**INSTRUÇÕES:**
[A] No texto sobre a COP28, que outro cargo Sultan Al Jaber ocupa além de presidente da conferência?
[B] Repita, por favor, o trecho do texto sobre a COP28 que vai de "A COP termina" até "de metas necessárias.", incluindo essas palavras finais.
[C] Prossiga com o texto sobre a COP28 a partir do ponto em que ele termina.

Clima

COP 28: Sem falar de petróleo, documento final aponta para a transição

Por Dal Marcondes, especial para a parceria com a Synergia Socioambiental* – 

O documento aprovado pela assembleia da COP28 esta manhã, em Dubai, não cita a palavra petróleo, e não dá um ultimato para a eliminação dos combustíveis fósseis até 2050. No entanto, é visto por muitos como um passo histórico na transição energética das economias e na mobilidade do planeta. Isso porque carrega a meta de investimento em energias renováveis e a proposta para triplicar a produção de energias limpas em dois anos.

Pode-se dizer que o texto procurou um meio termo que, na linguagem popular, pode ser definido como: “Não tão rápido que pareça fuga, nem tão devagar que pareça provocação”. Sultan Al Jaber, que além de presidente da COP28 é presidente da companhia estatal de petróleo dos Emirados Árabes Unidos, sabia que, sem um aceno à transição para uma economia de baixo carbono, sua presidência seria um fracasso.

A ideia geral é que, se as energias renováveis e limpas tronarem-se mais competitivas do que o petróleo, a economia tenderá a migrar para o seu colo. Como diz o experiente jornalista de economia, Alex Branco: “a ver”.

A COP termina com humores oscilando entre a surpresa de se ter conseguido, pela primeira vez, que a descarbonização das economias assumisse lugar de destaque em quase 30 anos de conferências, e a sensação de que houve uma encenação de avanço, mas sem as decisões de metas necessárias.

**TRECHOS DOS ITENS:**

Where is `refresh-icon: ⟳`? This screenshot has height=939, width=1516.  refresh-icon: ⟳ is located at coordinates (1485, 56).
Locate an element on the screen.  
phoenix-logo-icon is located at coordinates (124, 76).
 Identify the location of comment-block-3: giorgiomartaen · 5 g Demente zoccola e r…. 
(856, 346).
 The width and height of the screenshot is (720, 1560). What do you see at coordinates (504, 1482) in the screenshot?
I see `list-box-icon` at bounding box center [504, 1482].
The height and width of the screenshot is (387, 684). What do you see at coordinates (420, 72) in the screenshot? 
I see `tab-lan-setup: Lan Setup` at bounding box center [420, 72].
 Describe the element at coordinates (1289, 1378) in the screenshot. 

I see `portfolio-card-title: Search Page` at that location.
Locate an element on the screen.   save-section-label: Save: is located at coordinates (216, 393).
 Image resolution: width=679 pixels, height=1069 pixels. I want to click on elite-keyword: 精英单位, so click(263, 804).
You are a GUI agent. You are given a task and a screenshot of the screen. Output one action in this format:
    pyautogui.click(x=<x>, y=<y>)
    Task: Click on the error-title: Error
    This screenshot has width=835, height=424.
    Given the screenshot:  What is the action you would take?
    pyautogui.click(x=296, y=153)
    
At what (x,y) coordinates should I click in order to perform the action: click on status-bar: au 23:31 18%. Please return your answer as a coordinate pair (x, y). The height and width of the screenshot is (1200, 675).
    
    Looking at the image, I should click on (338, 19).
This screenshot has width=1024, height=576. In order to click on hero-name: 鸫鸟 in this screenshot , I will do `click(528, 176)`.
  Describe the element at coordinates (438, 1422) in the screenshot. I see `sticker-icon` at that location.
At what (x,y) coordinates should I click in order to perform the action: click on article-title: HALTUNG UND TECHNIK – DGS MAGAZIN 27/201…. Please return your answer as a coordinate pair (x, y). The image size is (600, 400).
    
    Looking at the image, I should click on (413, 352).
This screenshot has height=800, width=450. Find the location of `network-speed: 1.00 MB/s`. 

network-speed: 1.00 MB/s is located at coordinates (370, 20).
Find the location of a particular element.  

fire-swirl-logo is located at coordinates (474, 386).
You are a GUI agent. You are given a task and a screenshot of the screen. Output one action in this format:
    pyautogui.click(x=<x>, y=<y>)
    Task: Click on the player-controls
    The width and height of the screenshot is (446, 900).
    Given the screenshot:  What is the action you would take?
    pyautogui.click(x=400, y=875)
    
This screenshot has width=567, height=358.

**RESPOSTAS DO EXERCÍCIO:**
[A] Presidente da companhia estatal de petróleo dos Emirados Árabes Unidos.

[B]
A COP termina com humores oscilando entre a surpresa de se ter conseguido, pela primeira vez, que a descarbonização das economias assumisse lugar de destaque em quase 30 anos de conferências, e a sensação de que houve uma encenação de avanço, mas sem as decisões de metas necessárias.

[C]
Grande parte dos países já vem investindo fortemente na produção de energias limpas, o Brasil entre eles. As fontes de geração elétrica renováveis de energia hidráulica, eólica e solar, somadas, já são responsáveis por mais de 90% do abastecimento do Sistema Interligado Nacional (SIN). Além disso, o país tem o maior programa de biocombustível do mundo, que pode abastecer uma frota de 40 milhões de veículos flex em circulação no Brasil. Isso de um total estimado em 45 milhões de veículos.

Ao não estabelecer metas para a redução progressiva do uso de combustíveis fósseis no mundo, o documento final da COP28 também não sinalizou para limitar a abertura de novas frentes de exploração de petróleo ao redor do mundo. O Brasil, por exemplo, nesta quarta-feira, 13, realiza mais um leilão de blocos para exploração de petróleo. A ministra Marina Silva declarou, em Dubai, que há uma independência entre as agências, mas que, depois, as empresas que comprarem terão de lidar com a obrigação de obter licenças ambientais para a exploração do petróleo.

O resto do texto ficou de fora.